*** Opening Data supplied ***
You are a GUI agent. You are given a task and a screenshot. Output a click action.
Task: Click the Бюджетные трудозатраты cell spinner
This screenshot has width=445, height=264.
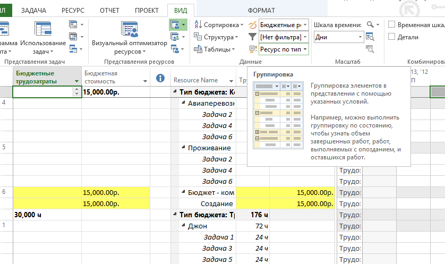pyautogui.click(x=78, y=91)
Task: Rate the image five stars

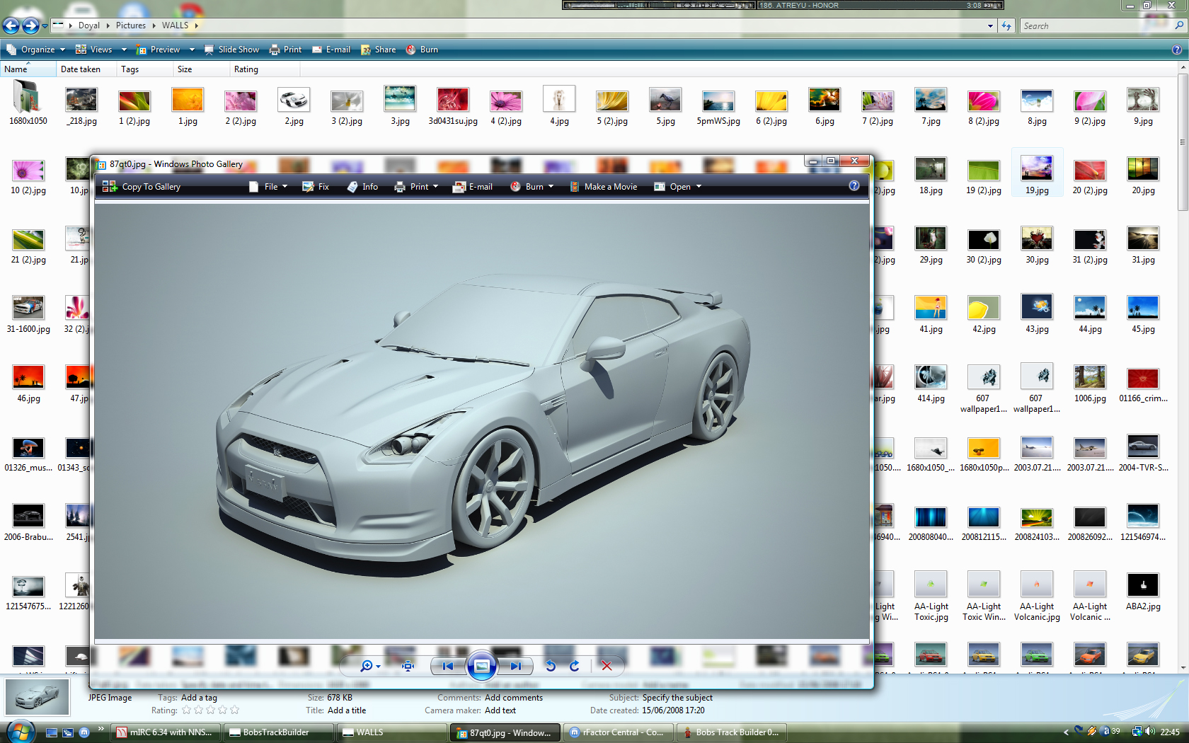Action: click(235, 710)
*** Closing Data supplied ***
*** Opening Data supplied ***
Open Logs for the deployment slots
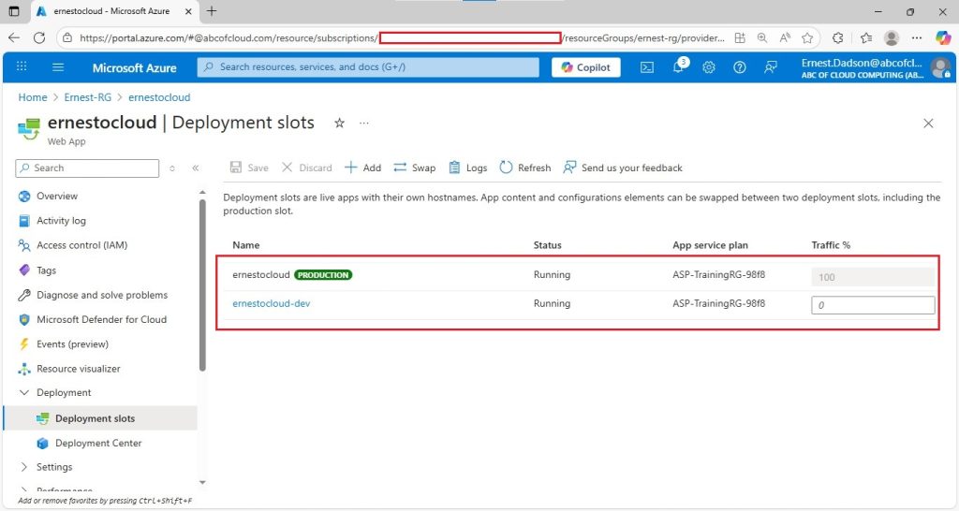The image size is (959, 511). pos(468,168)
*** Closing Data supplied ***
*** Opening Data supplied ***
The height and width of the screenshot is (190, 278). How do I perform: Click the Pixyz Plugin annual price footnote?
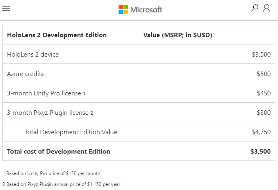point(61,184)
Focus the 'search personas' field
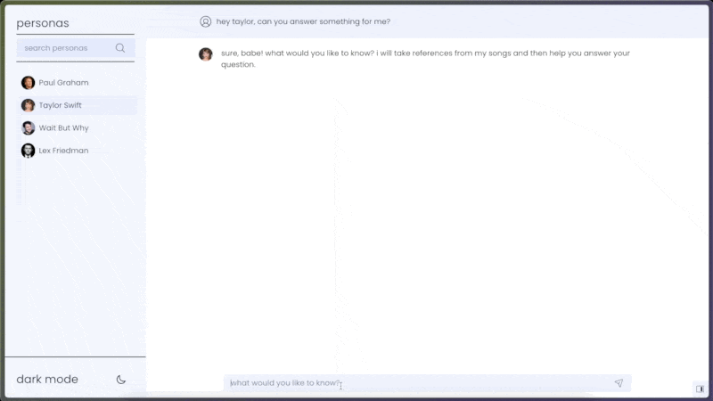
*** Closing Data supplied ***
◆ What is required ◆
Word for word, write out the lines above running from the one with "The height and" up to and including the one with "Focus the 'search personas' field". Drop any picture.

◆ Result of the exercise ◆
The height and width of the screenshot is (190, 278). How do I perform: Click the Pixyz Plugin annual price footnote?
point(61,184)
Focus the 'search personas' field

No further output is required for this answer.